■ **Provided text**
────────────────

We evaluate the transitions according to their priority, so we first check the condition name="product_page". If it’s true, we move to state 1 and mark the event as A. Otherwise, we try the other transition, which marks the event as PREFIX and stays at state 0.

When automata eventually moves to state 1, it can either accept the sequence (if there are no further events) or immediately follows to state 2, where it accepts any further events and keeps marking them as SUFFIX until the end of the sequence is reached. A sample matched sequence might look like following:

Quantifiers

Of course, matching exactly one event is somewhat limitting. SOL supports all sorts of quantifiers, which you might know already from regular expressions:

? (zero or one match)
* (any number of matches, as in Kleene closure)
+ (one or more matches)
{m,n} (any number of matches between m and n)

Adding a quantifier impacts the automaton by adding extra epsilon transitions or increasing the number of states (for {m,n} quantifiers). For example, match A(product_page)* yields following output:

Now, when the automata is in state 1 and the current event matches the associated predicate, it will keep appending it to tag A as long as possible. For example, it can match following:

Tags are the building blocks

As more tags are added to the query, the automaton becomes more complex and both the graph and state transition representations take more space. This makes it challenging to read, though one way to reason about it is that each tag (with its specific set of transitions) is a single building block of the automaton graph, appended serially per its position in the match statement.

Lets take the query solving the problem brought in the intro for consideration:


match 
  A(product_page) >> * >> B(product_page) >> * >> add_to_cart
if 
  A.pid = add_to_cart.pid
and 
  B.pid = add_to_cart.pid
set 
  time_since_first = duration(A, add_to_cart)

As the corresponding automaton graph got much larger, the layout is adjusted a bit. You can notice the building blocks for each of the matches in it.

────────────────

■ **Material provided**
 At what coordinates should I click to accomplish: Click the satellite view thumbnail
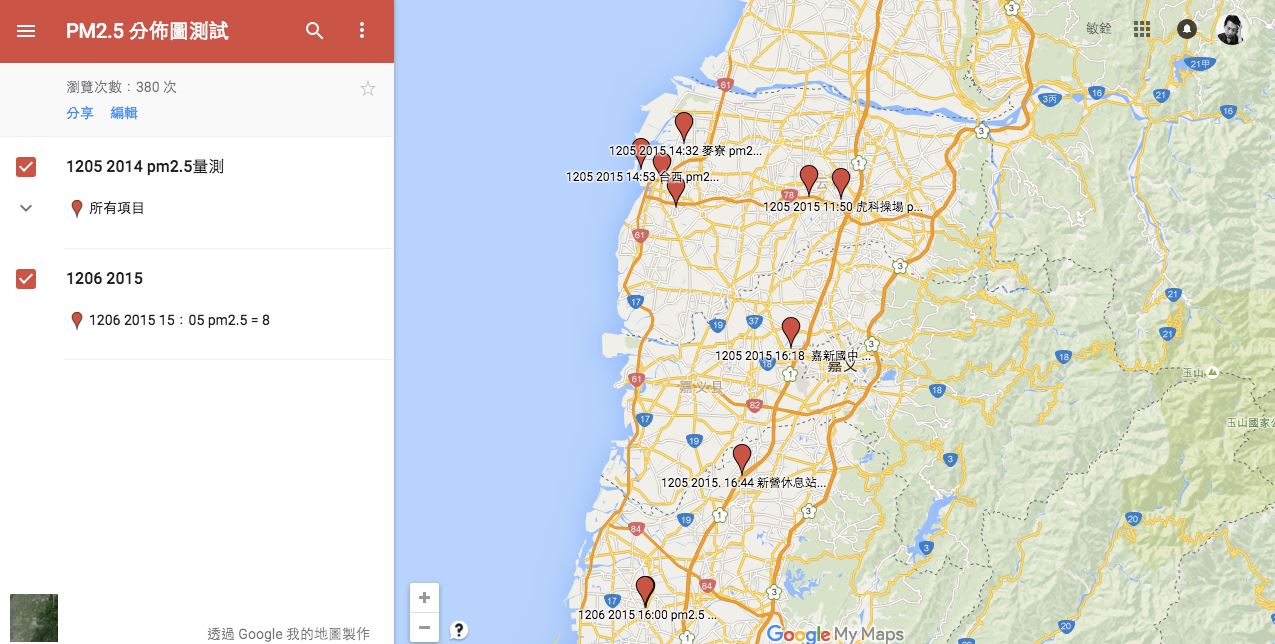tap(34, 618)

────────────────

■ **Task to complete**
Decide whether each statement agrees with the SOL automaton text. Answer yes or no and quote the words of the text that settle it. 1. The + quantifier stands for one or more matches. 2. If the condition name="product_page" is false, the automaton moves to state 1. 3. In state 2, further events keep being marked as SUFFIX.

■ **Task solution**
1. Yes: "+ (one or more matches)"
2. No: "Otherwise, we try the other transition, which marks the event as PREFIX and stays at state 0."
3. Yes: "where it accepts any further events and keeps marking them as SUFFIX until the end of the sequence is reached"